Tuesday, January 17, 2012

Spelling Troubles

I knew that someday invented spelling (or as I like to call it - creative spelling) would show its ugly results to us at some point. But I had hoped that with using phonics to teach my daughter to read the spelling would fall into line as we went along. But as with all my other trusting beliefs with regard to my daughter's education, this too has proven to be naive at best.
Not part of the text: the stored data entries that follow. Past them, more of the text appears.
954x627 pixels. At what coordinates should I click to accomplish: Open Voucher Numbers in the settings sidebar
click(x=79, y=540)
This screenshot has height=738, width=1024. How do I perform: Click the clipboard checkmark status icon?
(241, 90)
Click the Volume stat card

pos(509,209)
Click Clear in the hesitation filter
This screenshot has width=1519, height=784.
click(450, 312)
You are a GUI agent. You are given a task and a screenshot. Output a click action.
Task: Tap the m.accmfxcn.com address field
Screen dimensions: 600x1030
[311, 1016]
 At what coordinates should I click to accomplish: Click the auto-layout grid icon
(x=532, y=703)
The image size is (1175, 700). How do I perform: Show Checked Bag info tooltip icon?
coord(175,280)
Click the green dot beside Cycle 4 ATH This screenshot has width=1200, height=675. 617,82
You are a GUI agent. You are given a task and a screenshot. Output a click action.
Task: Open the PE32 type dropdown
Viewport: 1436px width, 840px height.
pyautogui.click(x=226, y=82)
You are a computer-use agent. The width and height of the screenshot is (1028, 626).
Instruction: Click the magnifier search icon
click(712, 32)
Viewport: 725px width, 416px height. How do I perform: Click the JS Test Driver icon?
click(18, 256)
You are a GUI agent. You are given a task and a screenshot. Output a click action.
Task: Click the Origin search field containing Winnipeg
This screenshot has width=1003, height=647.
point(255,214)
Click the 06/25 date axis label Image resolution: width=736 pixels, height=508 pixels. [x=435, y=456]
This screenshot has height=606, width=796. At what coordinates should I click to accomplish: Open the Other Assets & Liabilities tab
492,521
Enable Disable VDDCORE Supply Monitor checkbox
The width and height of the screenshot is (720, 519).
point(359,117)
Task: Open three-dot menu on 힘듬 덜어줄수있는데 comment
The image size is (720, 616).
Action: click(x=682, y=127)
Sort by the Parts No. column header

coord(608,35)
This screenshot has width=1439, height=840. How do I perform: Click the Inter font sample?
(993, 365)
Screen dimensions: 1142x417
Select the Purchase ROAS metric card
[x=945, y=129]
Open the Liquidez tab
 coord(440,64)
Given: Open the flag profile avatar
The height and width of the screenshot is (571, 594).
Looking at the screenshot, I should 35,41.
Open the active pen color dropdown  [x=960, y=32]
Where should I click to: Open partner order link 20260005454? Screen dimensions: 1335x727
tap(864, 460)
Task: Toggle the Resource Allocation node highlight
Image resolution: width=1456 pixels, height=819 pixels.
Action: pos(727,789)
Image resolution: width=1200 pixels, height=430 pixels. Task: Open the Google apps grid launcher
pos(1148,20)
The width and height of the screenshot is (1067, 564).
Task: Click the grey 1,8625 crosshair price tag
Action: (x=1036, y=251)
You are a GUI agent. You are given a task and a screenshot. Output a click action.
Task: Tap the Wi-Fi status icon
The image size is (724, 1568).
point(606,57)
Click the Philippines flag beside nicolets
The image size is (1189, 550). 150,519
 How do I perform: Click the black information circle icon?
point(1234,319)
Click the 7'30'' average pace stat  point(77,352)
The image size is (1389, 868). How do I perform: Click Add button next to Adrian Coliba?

And, it is even more clear now just how much the school's endless week by week spelling lists for the kids to memorize have really done nothing to help. It is so bad that there have even been words on the list for which my daughter did not know the meaning. For instance, the following are my favorites: earnest, yearn, mourn, pioneer, and peer. There are also words on the list that are homonyms with other words, but the other words are not on the list for the students to make the comparison and connection. I have to admit in some of the lists, the words do have patterns to them. But I'm not so sure that these patterns are explained in the class, or if the kids are supposed to learn the significance of the patterns by osmosis as it appears they are expected to learn how to read. I do know that at least they did learn about removing the -y from certain words to add -ies as my daughter explained it one night - and I was pleased.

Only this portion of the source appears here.